> [Supplied material]:
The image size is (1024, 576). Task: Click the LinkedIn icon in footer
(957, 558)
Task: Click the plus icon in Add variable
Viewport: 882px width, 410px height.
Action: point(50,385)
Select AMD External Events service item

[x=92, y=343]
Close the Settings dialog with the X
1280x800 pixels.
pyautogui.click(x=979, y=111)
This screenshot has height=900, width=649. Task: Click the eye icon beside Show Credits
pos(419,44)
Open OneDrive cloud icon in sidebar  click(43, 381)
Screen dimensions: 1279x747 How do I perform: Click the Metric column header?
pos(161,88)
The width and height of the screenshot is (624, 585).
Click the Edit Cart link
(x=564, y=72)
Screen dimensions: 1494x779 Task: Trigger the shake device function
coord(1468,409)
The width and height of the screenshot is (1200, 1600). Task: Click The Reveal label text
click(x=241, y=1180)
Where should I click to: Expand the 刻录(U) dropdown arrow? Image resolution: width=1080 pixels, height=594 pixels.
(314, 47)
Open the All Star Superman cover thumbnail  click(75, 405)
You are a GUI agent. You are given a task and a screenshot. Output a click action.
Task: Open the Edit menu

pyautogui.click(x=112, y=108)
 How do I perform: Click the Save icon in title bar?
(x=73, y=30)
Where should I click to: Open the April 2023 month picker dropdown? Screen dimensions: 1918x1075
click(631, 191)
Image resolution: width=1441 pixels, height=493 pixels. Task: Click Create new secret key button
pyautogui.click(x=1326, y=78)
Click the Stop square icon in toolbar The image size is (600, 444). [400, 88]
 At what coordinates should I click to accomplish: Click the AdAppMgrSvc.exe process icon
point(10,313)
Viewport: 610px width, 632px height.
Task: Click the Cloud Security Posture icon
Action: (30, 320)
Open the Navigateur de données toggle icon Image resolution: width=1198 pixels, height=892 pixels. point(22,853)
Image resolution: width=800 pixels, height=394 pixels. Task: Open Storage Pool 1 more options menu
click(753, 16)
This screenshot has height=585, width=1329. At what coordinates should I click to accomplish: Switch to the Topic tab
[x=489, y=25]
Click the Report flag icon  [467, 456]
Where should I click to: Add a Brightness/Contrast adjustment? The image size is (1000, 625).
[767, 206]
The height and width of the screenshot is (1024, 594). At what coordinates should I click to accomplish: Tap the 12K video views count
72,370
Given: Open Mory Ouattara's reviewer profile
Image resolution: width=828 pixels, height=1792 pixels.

> [Try it]: What are the lines from the one with "Click the Stop" through the end of the records above? Set them down exactly, both ends included, and nothing else.

> [Expected output]:
Click the Stop square icon in toolbar The image size is (600, 444). [400, 88]
 At what coordinates should I click to accomplish: Click the AdAppMgrSvc.exe process icon
point(10,313)
Viewport: 610px width, 632px height.
Task: Click the Cloud Security Posture icon
Action: (30, 320)
Open the Navigateur de données toggle icon Image resolution: width=1198 pixels, height=892 pixels. point(22,853)
Image resolution: width=800 pixels, height=394 pixels. Task: Open Storage Pool 1 more options menu
click(753, 16)
This screenshot has height=585, width=1329. At what coordinates should I click to accomplish: Switch to the Topic tab
[x=489, y=25]
Click the Report flag icon  [467, 456]
Where should I click to: Add a Brightness/Contrast adjustment? The image size is (1000, 625).
[767, 206]
The height and width of the screenshot is (1024, 594). At what coordinates should I click to accomplish: Tap the 12K video views count
72,370
Given: Open Mory Ouattara's reviewer profile
Image resolution: width=828 pixels, height=1792 pixels.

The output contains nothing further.